===== PASSAGE SHOWN =====

08/01/2026
Have you ever been on the receiving end of words that cut deeply, only to be left wondering if the other person even realised what they’d done?
Avoidant patterns can be brutal at times.
Not always intentionally, but brutal nonetheless.
When an avoidant nervous system is overwhelmed, language can turn sharp.
Cold.
Dismissing.
Dehumanising.
Things get said that land like character assassinations.
“You can’t love.”
“You’re the problem.”
“You’re narcissistic.”
I’ve heard those words, and for a long time I tried to make sense of them through labels.
Narcissist.
Avoidant.
This or that diagnosis, but I’m stepping away from that now.
Because labels often shut down curiosity rather than open it.
What I see more clearly is this.
This isn’t evil, it isn’t always malice.
It’s trauma speaking through a dysregulated nervous system.
When someone has learned that closeness equals danger, their system goes into protection mode fast.
Fight doesn’t always look like shouting.
Sometimes it looks like cutting someone down to create distance.
If I make you the problem, I don’t have to feel the fear underneath.

===== INFORMATION GIVEN =====

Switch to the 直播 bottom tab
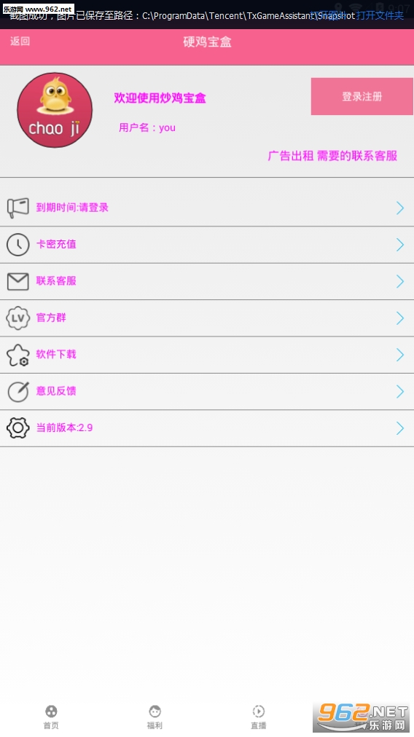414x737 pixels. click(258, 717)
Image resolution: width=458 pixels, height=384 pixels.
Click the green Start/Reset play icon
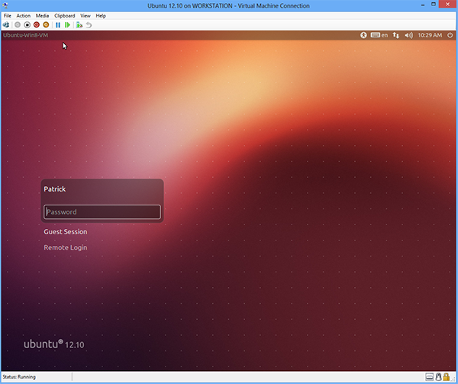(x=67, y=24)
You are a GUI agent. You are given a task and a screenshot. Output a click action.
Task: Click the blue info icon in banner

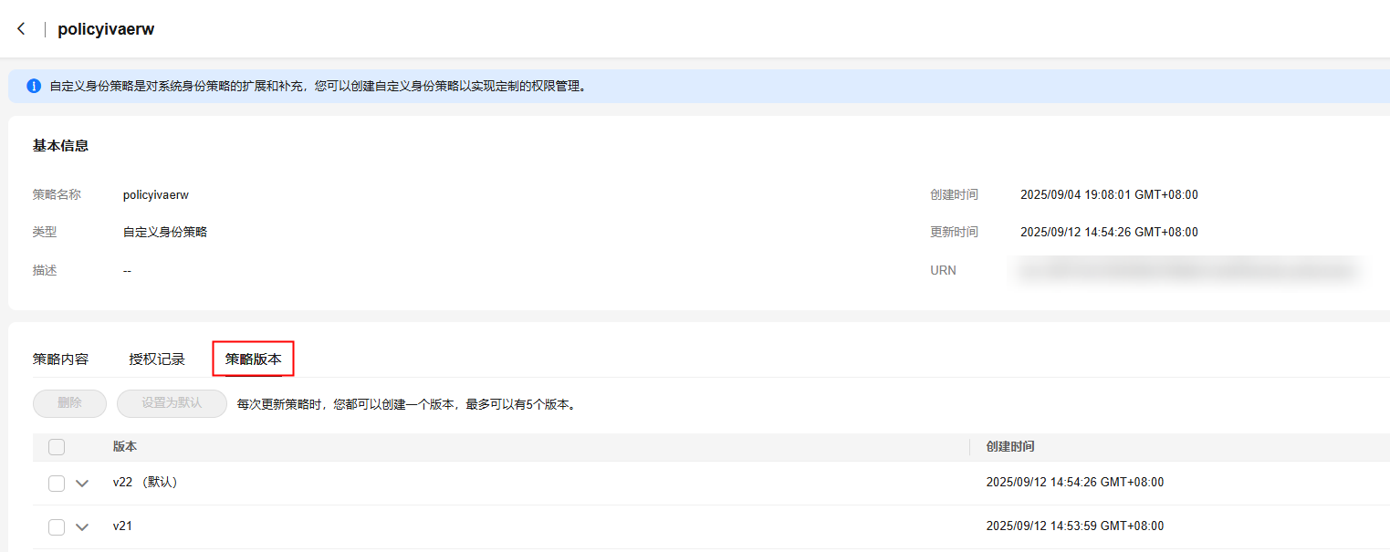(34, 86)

=====
===== INFORMATION GIVEN =====

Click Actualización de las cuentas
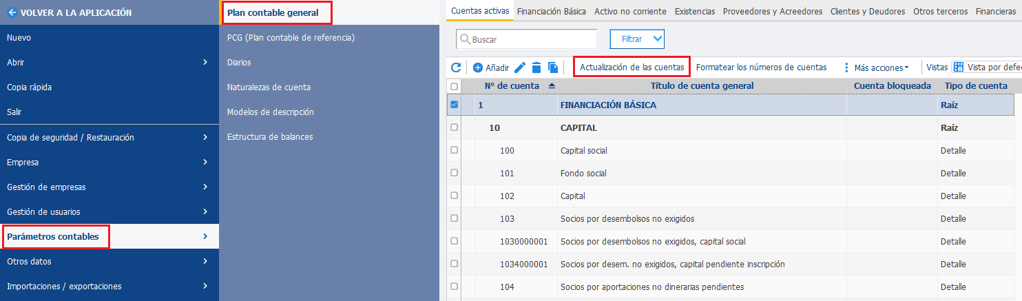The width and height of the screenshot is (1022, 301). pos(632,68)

=====

§ WORK ORDER A
Copy the passage on avoidant patterns word for word, from "Dehumanising." to "dysregulated nervous system.".
§ WORK ORDER B
According to the passage on avoidant patterns, why is the writer stepping away from labels such as narcissist or avoidant? Answer in one to three sentences.

§ WRITTEN ANSWER A
Dehumanising.
Things get said that land like character assassinations.
“You can’t love.”
“You’re the problem.”
“You’re narcissistic.”
I’ve heard those words, and for a long time I tried to make sense of them through labels.
Narcissist.
Avoidant.
This or that diagnosis, but I’m stepping away from that now.
Because labels often shut down curiosity rather than open it.
What I see more clearly is this.
This isn’t evil, it isn’t always malice.
It’s trauma speaking through a dysregulated nervous system.

§ WRITTEN ANSWER B
The writer is stepping away from labels because they often shut down curiosity rather than open it.